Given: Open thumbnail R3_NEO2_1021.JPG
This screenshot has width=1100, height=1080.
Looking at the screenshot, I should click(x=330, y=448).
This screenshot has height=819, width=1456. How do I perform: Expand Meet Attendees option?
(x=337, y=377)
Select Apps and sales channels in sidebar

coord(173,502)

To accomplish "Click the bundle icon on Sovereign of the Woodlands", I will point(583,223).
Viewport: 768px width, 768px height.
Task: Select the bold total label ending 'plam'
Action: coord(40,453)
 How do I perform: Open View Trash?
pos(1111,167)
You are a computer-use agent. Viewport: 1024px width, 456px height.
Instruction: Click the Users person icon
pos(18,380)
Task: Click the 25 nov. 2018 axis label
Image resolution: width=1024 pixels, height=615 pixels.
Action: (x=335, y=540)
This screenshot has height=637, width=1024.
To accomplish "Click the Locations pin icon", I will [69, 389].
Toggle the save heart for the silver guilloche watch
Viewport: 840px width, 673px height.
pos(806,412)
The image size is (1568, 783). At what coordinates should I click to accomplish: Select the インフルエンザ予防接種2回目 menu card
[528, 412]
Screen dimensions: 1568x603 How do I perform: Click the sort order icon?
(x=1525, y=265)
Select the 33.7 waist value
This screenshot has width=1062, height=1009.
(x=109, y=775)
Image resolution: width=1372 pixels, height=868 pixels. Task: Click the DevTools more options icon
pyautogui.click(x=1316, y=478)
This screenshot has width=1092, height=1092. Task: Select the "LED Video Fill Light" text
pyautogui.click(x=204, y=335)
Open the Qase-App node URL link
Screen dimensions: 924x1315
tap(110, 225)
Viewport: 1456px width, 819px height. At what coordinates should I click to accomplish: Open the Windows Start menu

What the task asks: Everything in the listing above should be restated exactly.

Solution to this task:
Given: Open thumbnail R3_NEO2_1021.JPG
This screenshot has width=1100, height=1080.
Looking at the screenshot, I should click(x=330, y=448).
This screenshot has height=819, width=1456. How do I perform: Expand Meet Attendees option?
(x=337, y=377)
Select Apps and sales channels in sidebar

coord(173,502)

To accomplish "Click the bundle icon on Sovereign of the Woodlands", I will point(583,223).
Viewport: 768px width, 768px height.
Task: Select the bold total label ending 'plam'
Action: coord(40,453)
 How do I perform: Open View Trash?
pos(1111,167)
You are a computer-use agent. Viewport: 1024px width, 456px height.
Instruction: Click the Users person icon
pos(18,380)
Task: Click the 25 nov. 2018 axis label
Image resolution: width=1024 pixels, height=615 pixels.
Action: (x=335, y=540)
This screenshot has height=637, width=1024.
To accomplish "Click the Locations pin icon", I will [69, 389].
Toggle the save heart for the silver guilloche watch
Viewport: 840px width, 673px height.
pos(806,412)
The image size is (1568, 783). At what coordinates should I click to accomplish: Select the インフルエンザ予防接種2回目 menu card
[528, 412]
Screen dimensions: 1568x603 How do I perform: Click the sort order icon?
(x=1525, y=265)
Select the 33.7 waist value
This screenshot has width=1062, height=1009.
(x=109, y=775)
Image resolution: width=1372 pixels, height=868 pixels. Task: Click the DevTools more options icon
pyautogui.click(x=1316, y=478)
This screenshot has width=1092, height=1092. Task: Select the "LED Video Fill Light" text
pyautogui.click(x=204, y=335)
Open the Qase-App node URL link
Screen dimensions: 924x1315
tap(110, 225)
Viewport: 1456px width, 819px height. At what coordinates should I click to accomplish: Open the Windows Start menu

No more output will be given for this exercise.